[Record excerpts]:
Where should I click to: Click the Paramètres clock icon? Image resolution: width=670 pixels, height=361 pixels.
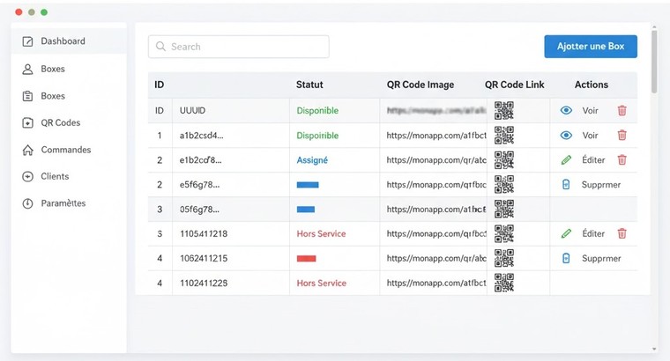click(x=27, y=203)
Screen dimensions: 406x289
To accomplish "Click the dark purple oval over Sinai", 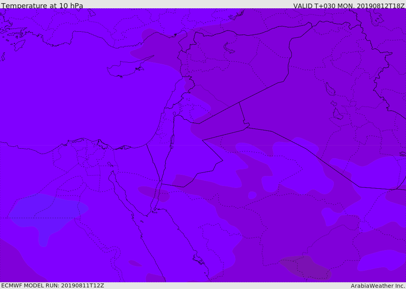I will pos(154,193).
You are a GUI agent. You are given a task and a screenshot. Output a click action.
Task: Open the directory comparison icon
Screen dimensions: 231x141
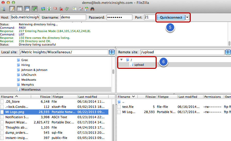click(x=74, y=9)
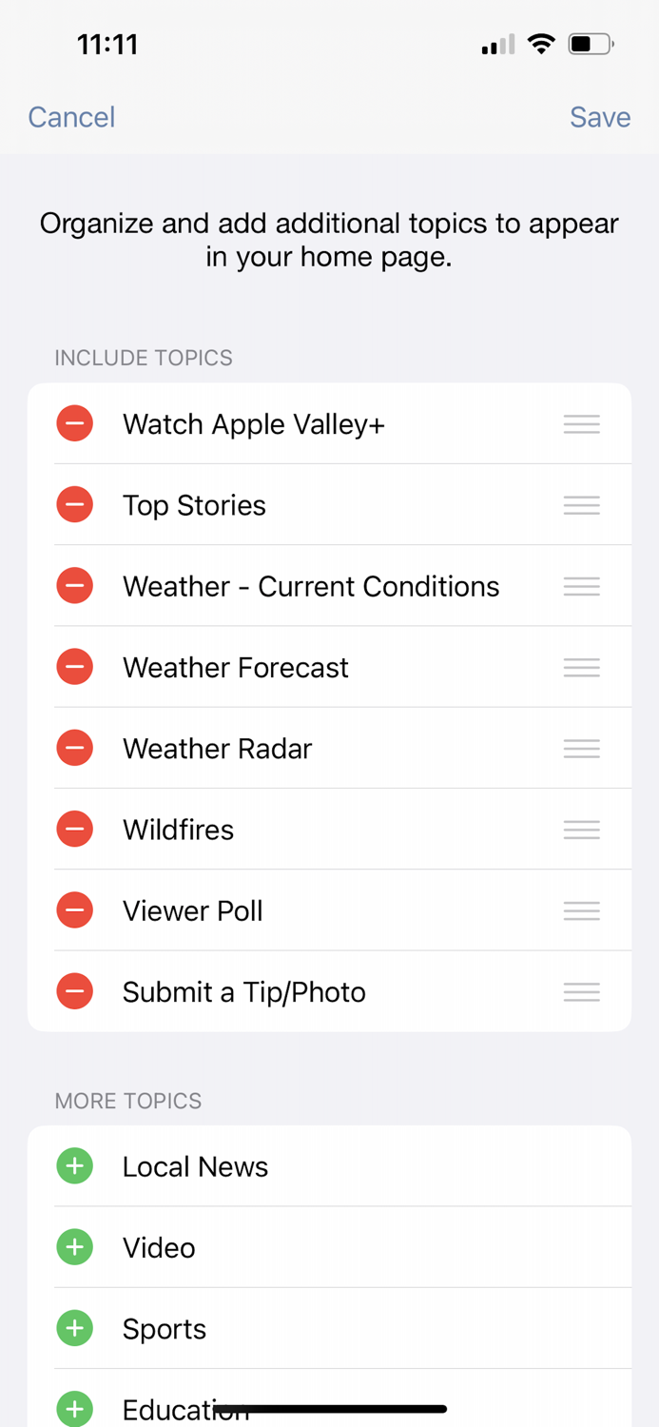The height and width of the screenshot is (1427, 659).
Task: Tap the reorder handle for Submit a Tip/Photo
Action: click(x=581, y=990)
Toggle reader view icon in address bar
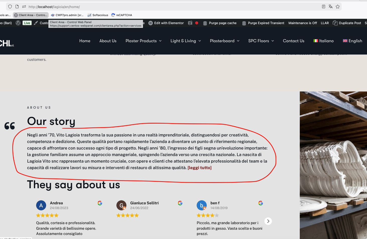The width and height of the screenshot is (367, 239). 324,7
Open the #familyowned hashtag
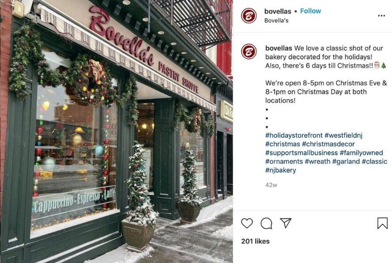Screen dimensions: 392x263 point(361,153)
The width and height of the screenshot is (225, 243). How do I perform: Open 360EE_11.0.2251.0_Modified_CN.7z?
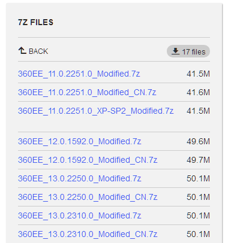[87, 92]
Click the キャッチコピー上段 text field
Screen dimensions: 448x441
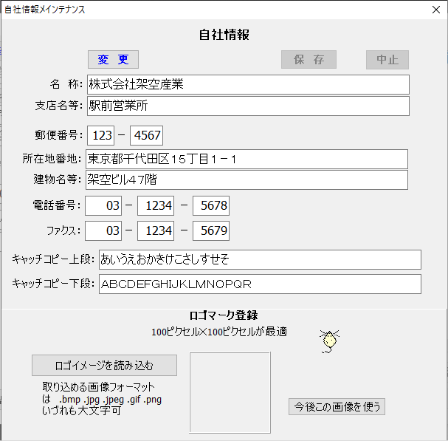(x=260, y=259)
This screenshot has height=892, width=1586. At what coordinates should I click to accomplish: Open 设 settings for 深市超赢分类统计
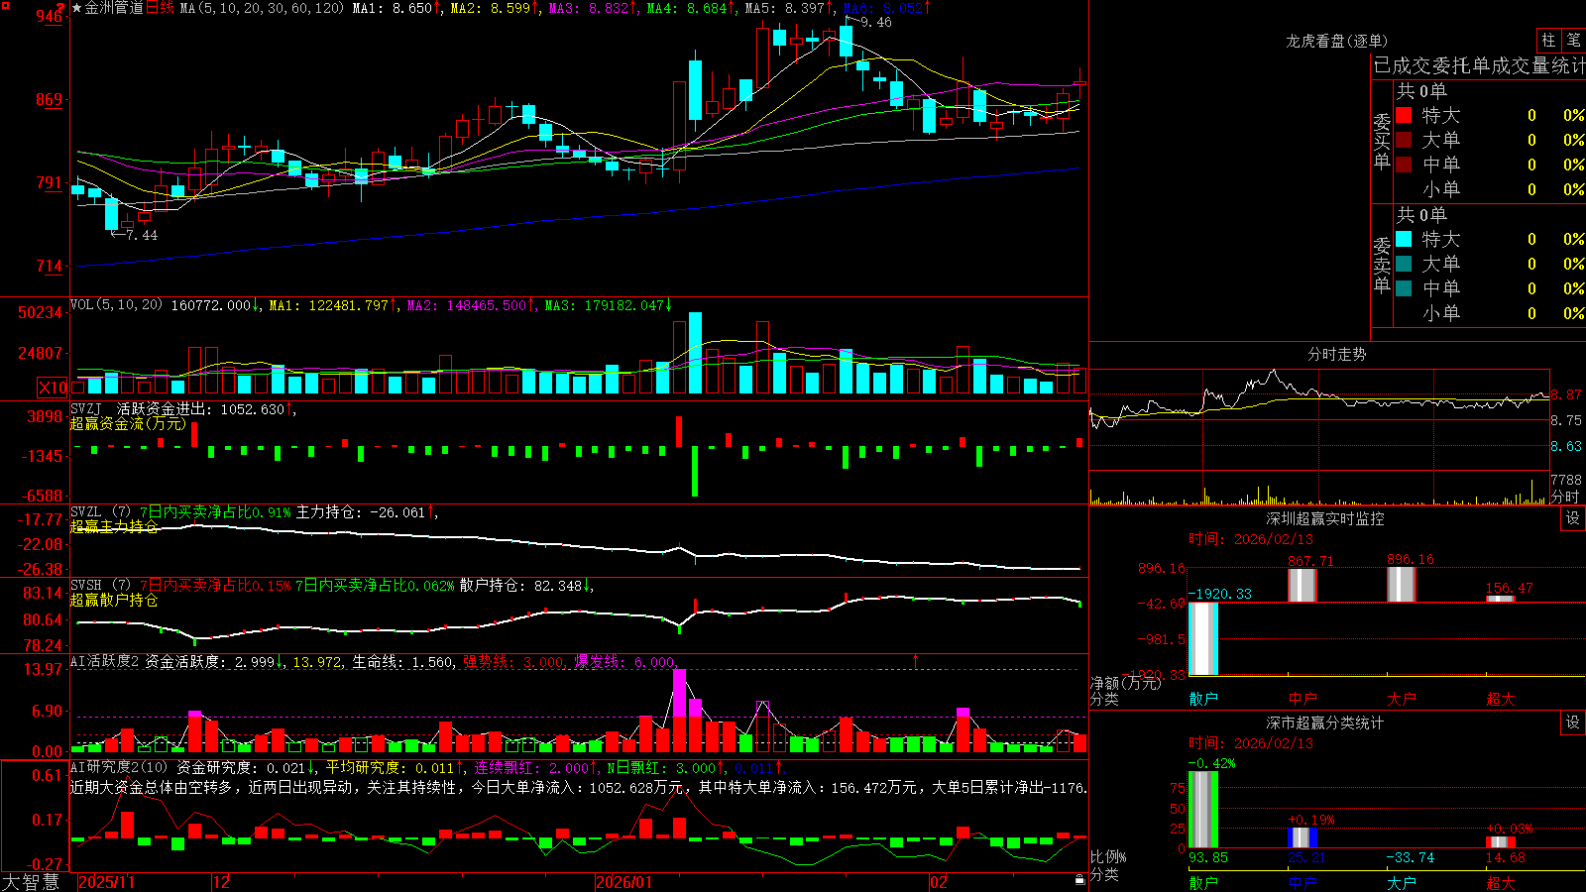point(1573,723)
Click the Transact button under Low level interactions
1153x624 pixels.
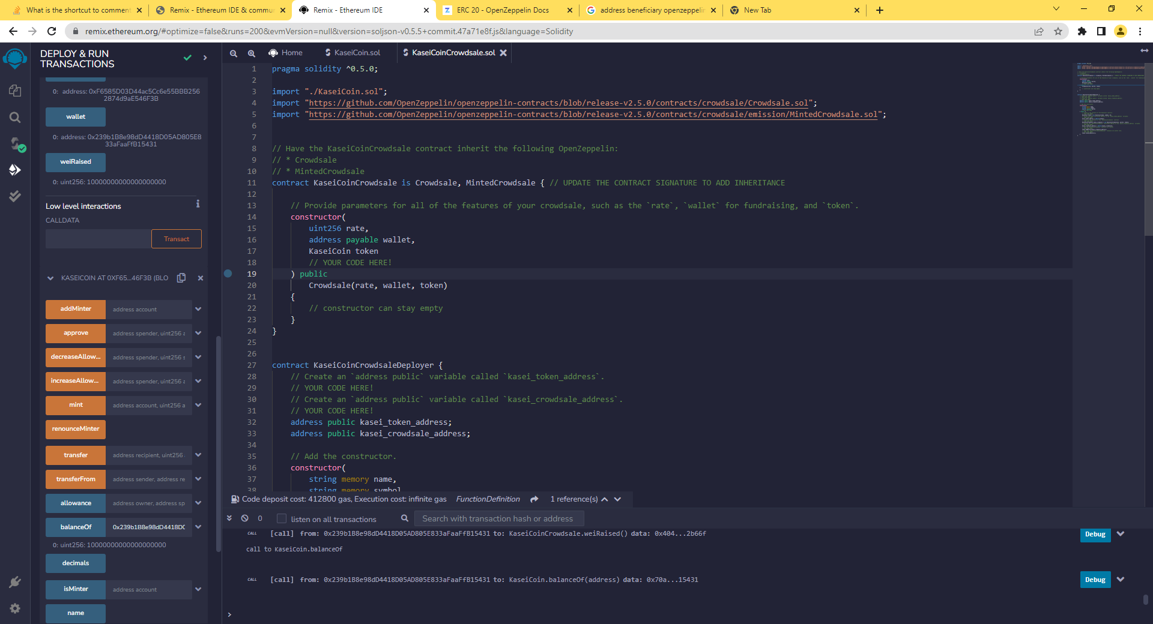(x=176, y=238)
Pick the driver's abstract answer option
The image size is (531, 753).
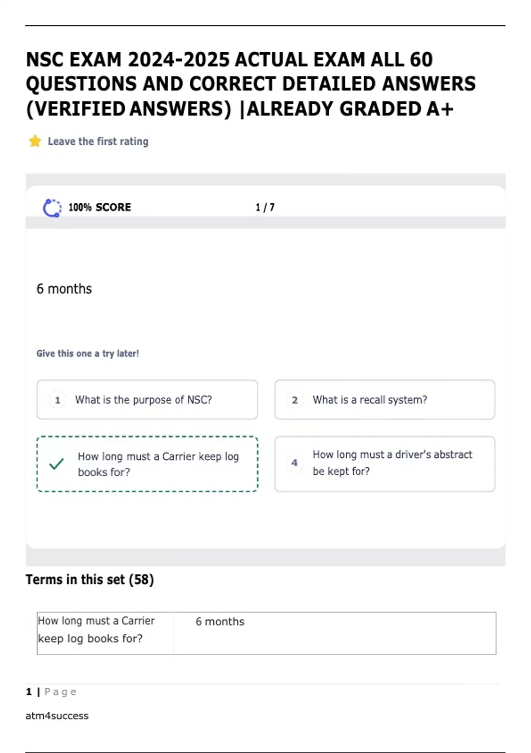(392, 463)
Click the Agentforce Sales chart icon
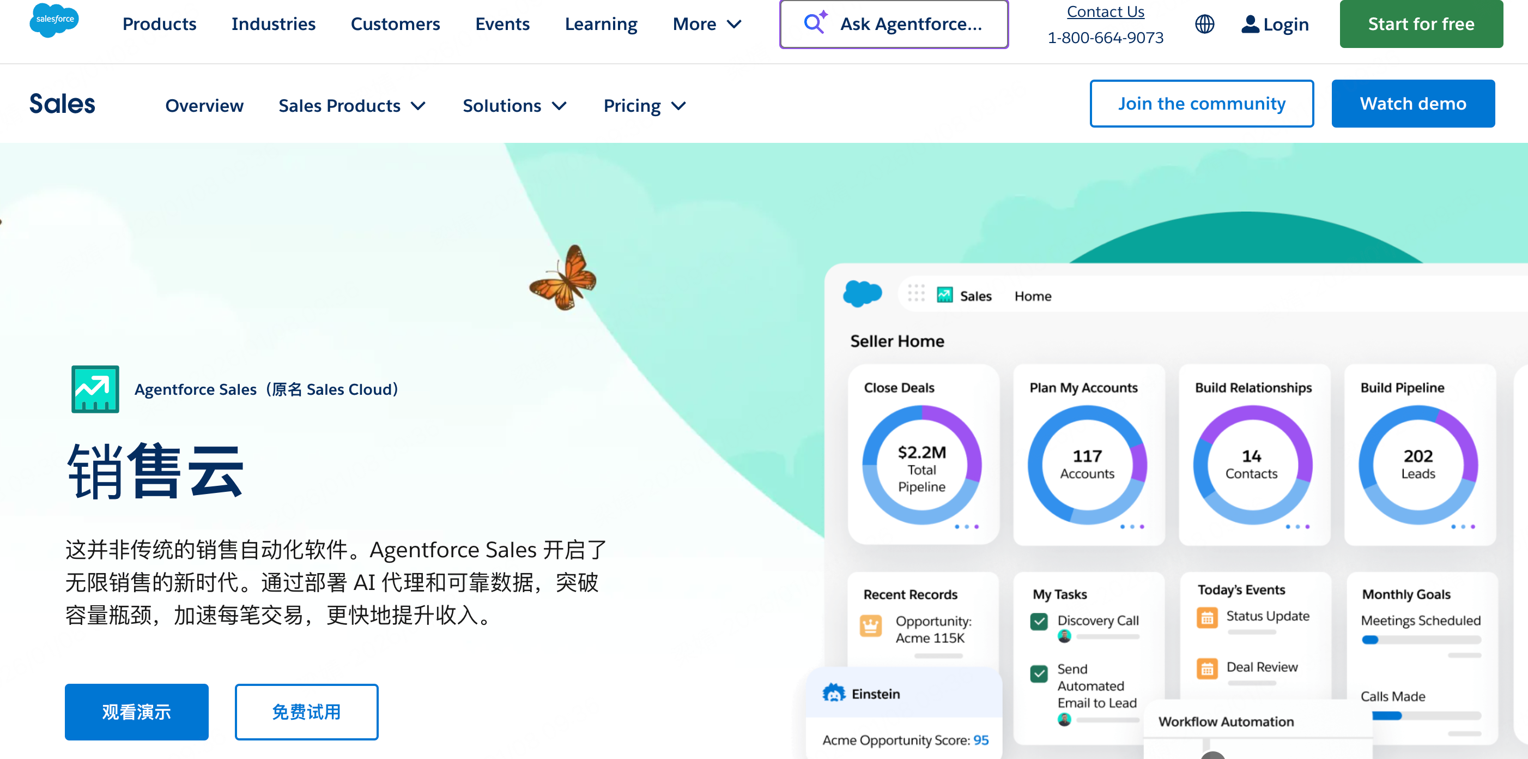Screen dimensions: 1528x759 tap(95, 389)
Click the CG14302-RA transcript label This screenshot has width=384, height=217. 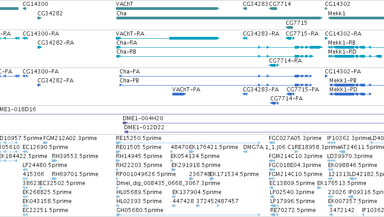click(x=343, y=34)
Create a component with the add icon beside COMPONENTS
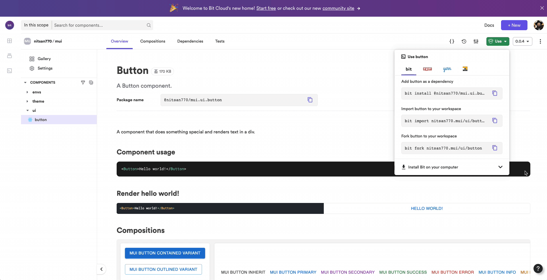 click(x=91, y=83)
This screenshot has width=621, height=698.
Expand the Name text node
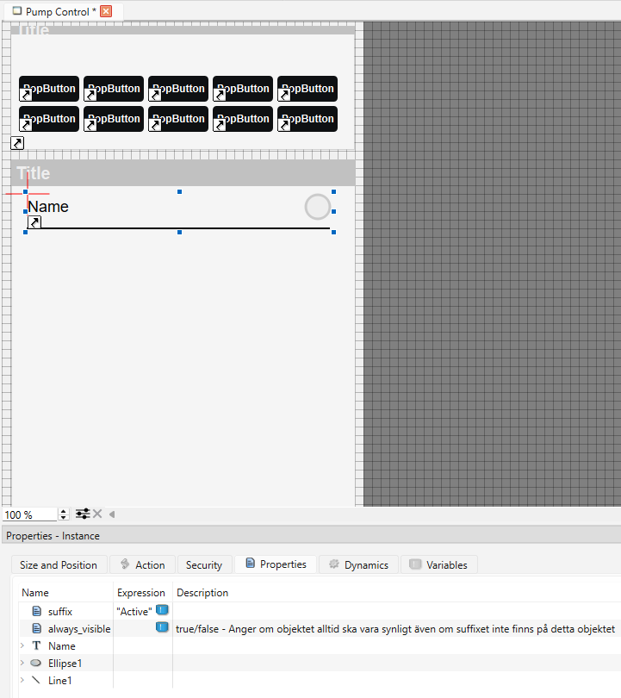[x=22, y=646]
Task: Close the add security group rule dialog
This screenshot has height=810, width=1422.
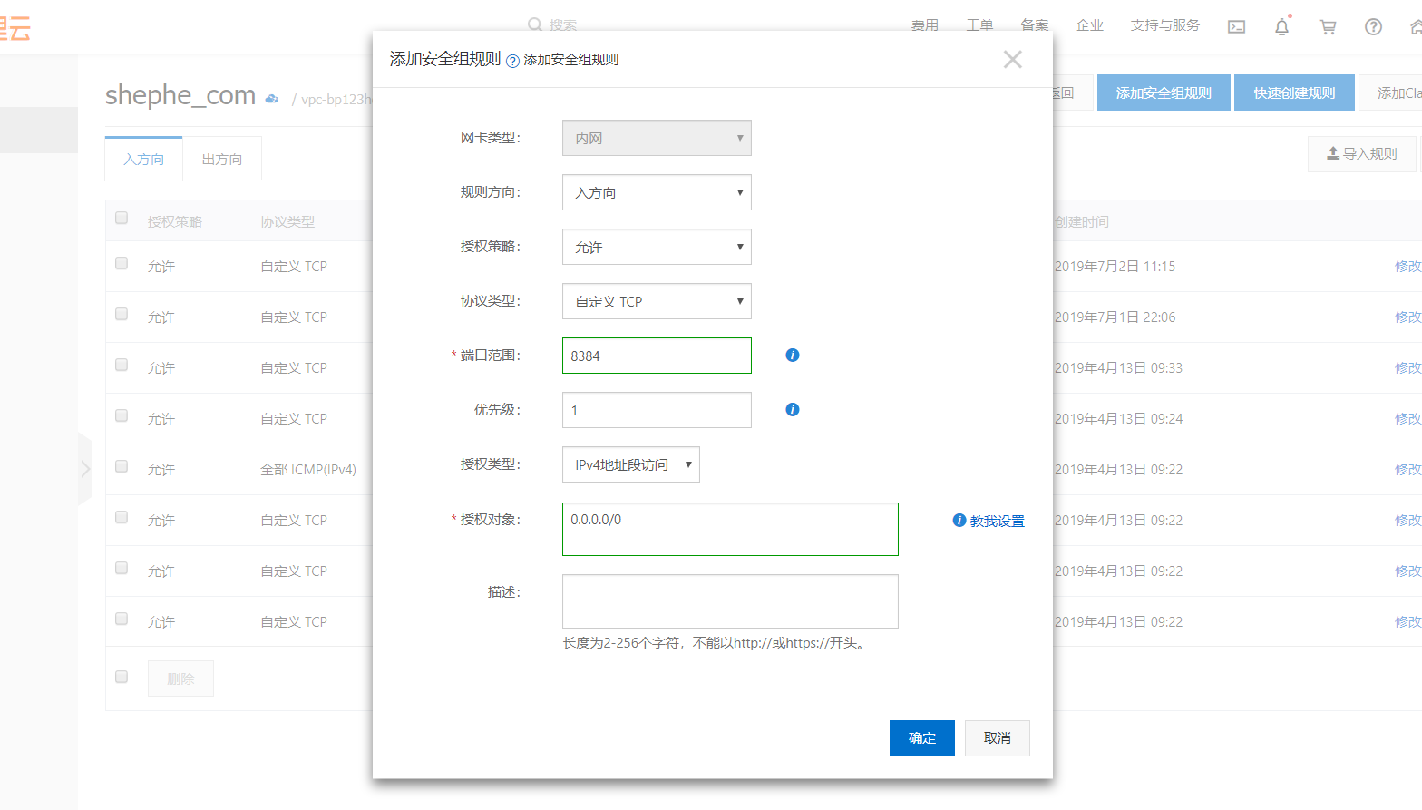Action: pos(1012,60)
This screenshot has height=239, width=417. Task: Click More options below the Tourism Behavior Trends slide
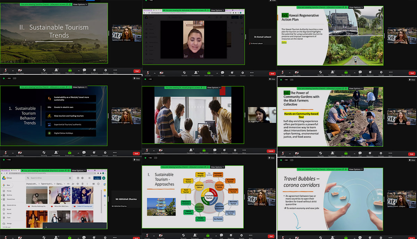click(115, 153)
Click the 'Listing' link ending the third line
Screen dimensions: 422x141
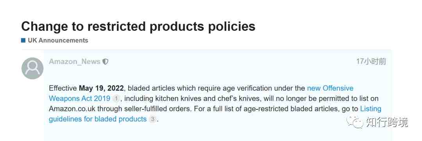(x=370, y=109)
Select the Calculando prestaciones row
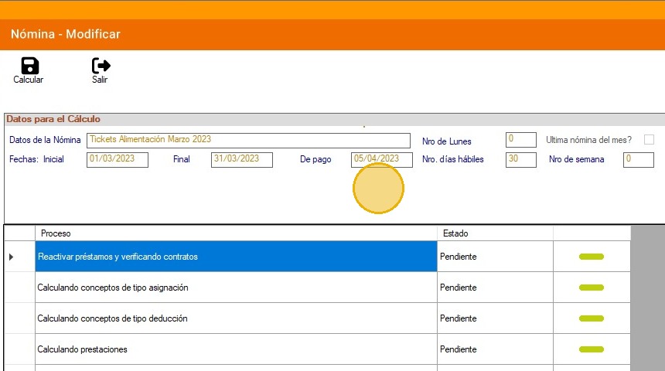Screen dimensions: 665x371 236,349
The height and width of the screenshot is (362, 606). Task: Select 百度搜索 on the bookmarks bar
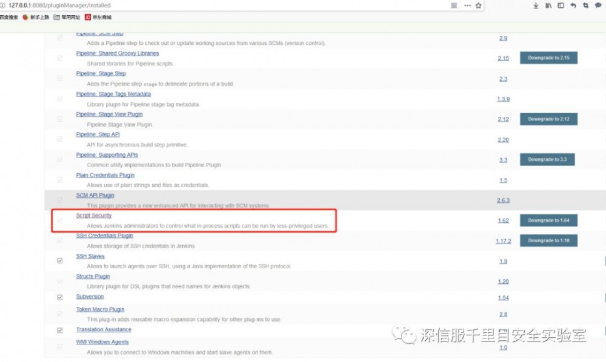tap(8, 17)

[Written request]: Arrange everything in the listing above, from the line containing "This screenshot has width=621, height=698." down to the line containing "Screen dimensions: 665x371 236,349", as a numbered list with blank lines left out. Leave the pictures out.

[Written solution]:
1. This screenshot has width=621, height=698.
2. Expand the Name text node
3. [x=22, y=646]
4. Task: Close the add security group rule dialog
5. This screenshot has height=810, width=1422.
6. Action: pos(1012,60)
7. This screenshot has height=239, width=417. Task: Click More options below the Tourism Behavior Trends slide
8. click(115, 153)
9. Click the 'Listing' link ending the third line
10. Screen dimensions: 422x141
11. (x=370, y=109)
12. Select the Calculando prestaciones row
13. Screen dimensions: 665x371 236,349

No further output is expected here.